• **Problem**:
Without including any pictures, retype exactly the lines from the top of the records through the line containing "The width and height of the screenshot is (763, 1568).", that final line included.

Stored data
------------------------------------------------
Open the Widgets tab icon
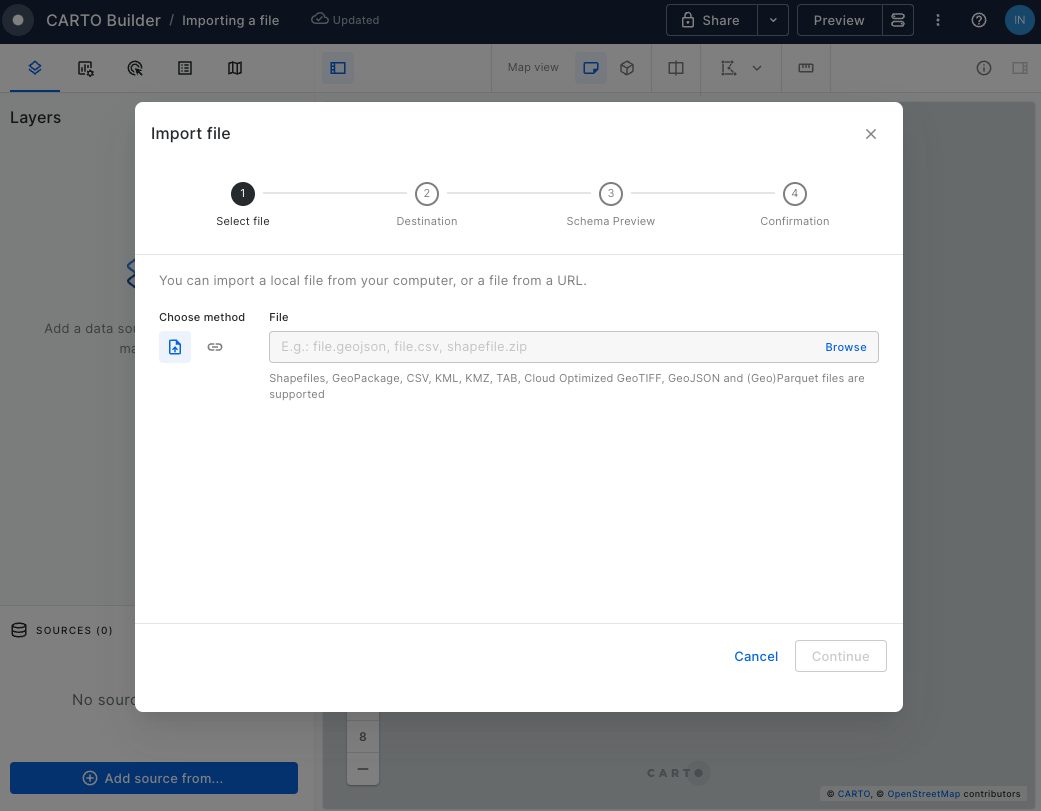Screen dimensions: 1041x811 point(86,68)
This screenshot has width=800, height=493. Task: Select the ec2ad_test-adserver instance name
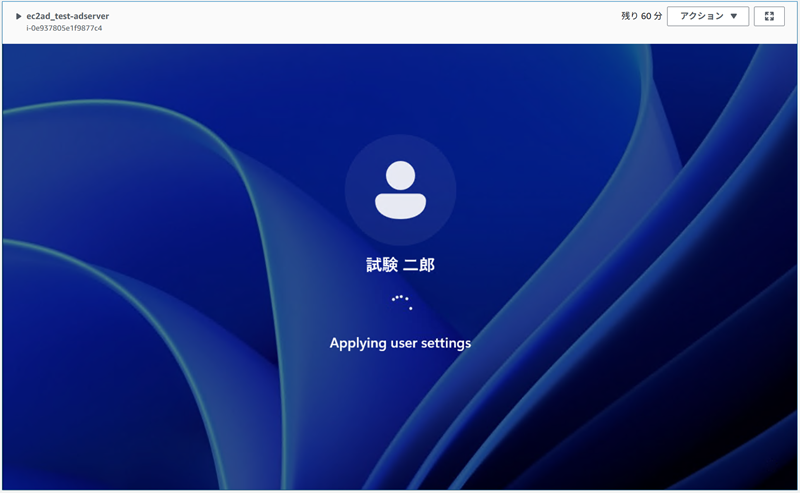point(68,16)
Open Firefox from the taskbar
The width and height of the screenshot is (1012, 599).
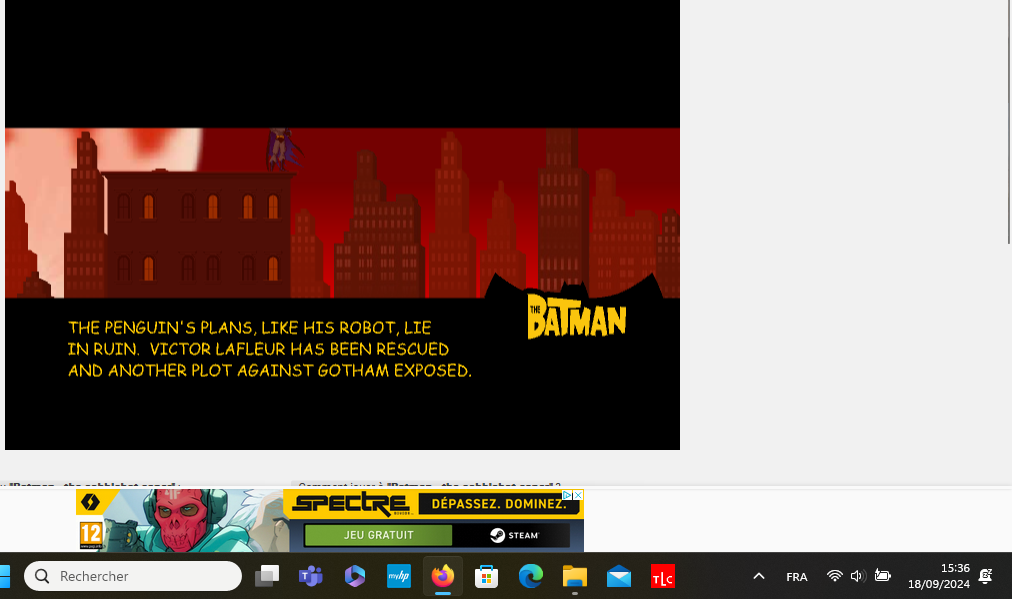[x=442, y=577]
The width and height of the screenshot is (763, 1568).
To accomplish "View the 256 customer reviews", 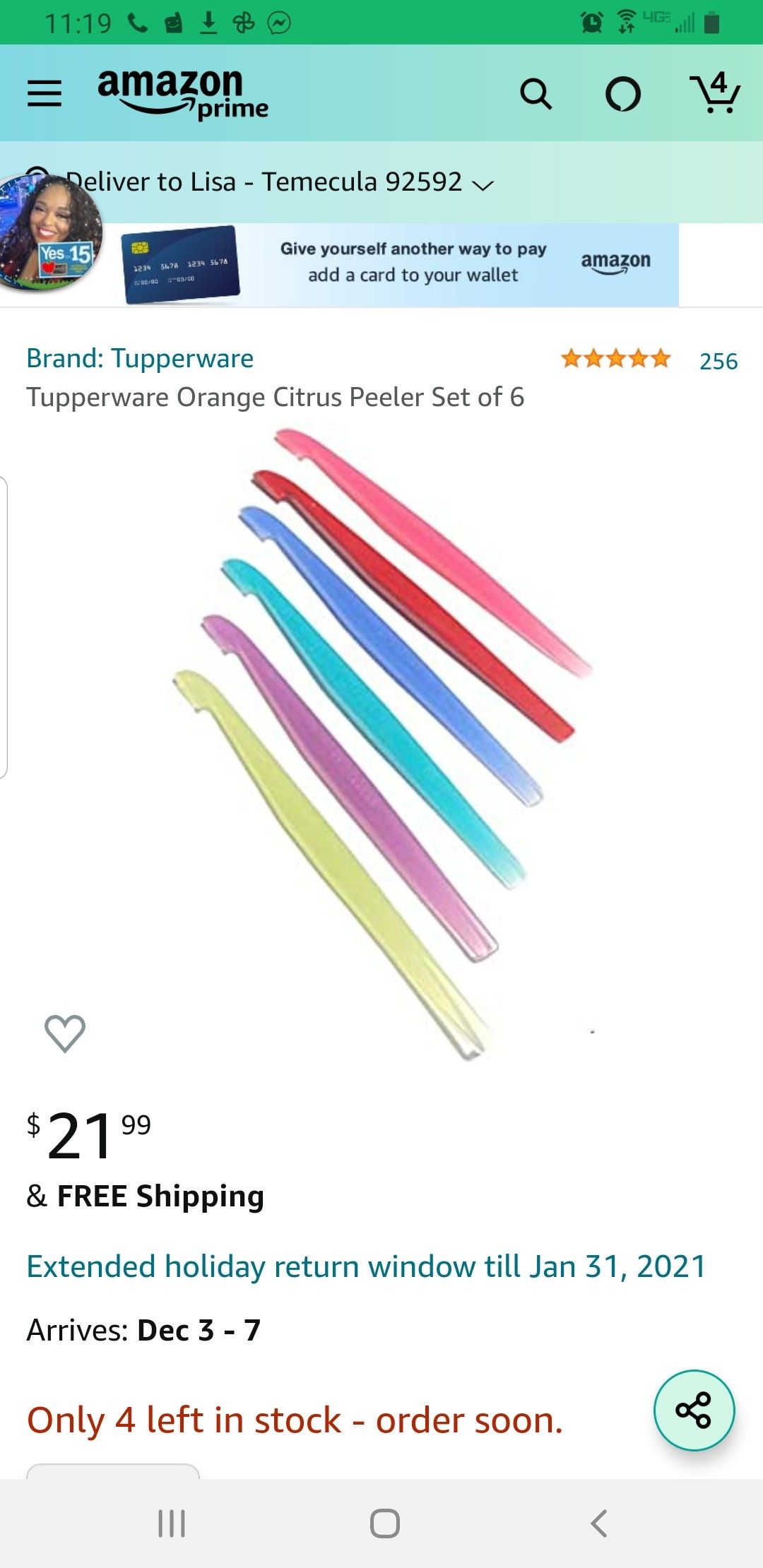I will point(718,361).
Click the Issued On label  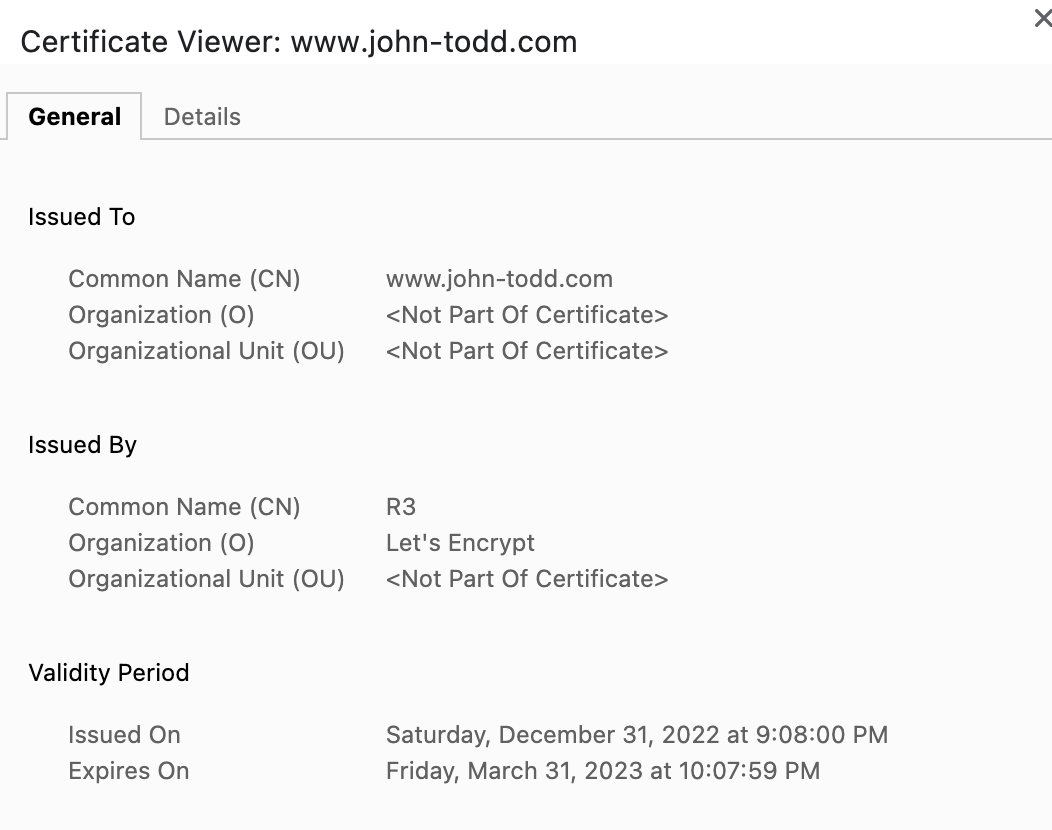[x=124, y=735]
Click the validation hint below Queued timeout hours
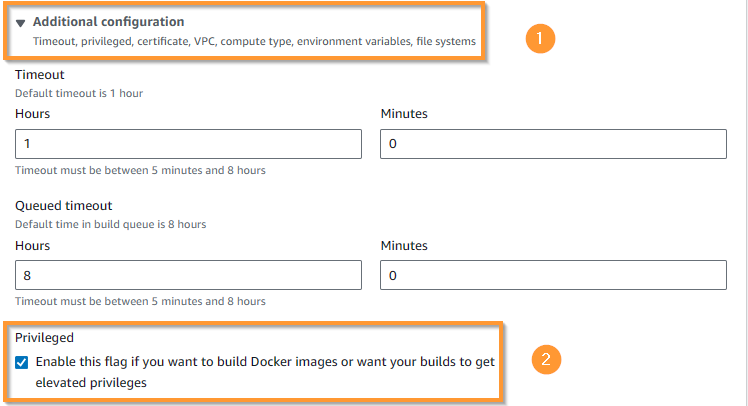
------------------------------------------------
• **Task output**:
Open the Widgets tab icon
Screen dimensions: 1041x811 point(86,68)
This screenshot has width=800, height=493. Task: Select the ec2ad_test-adserver instance name
point(68,16)
Open Firefox from the taskbar
The width and height of the screenshot is (1012, 599).
[x=442, y=577]
The width and height of the screenshot is (763, 1568).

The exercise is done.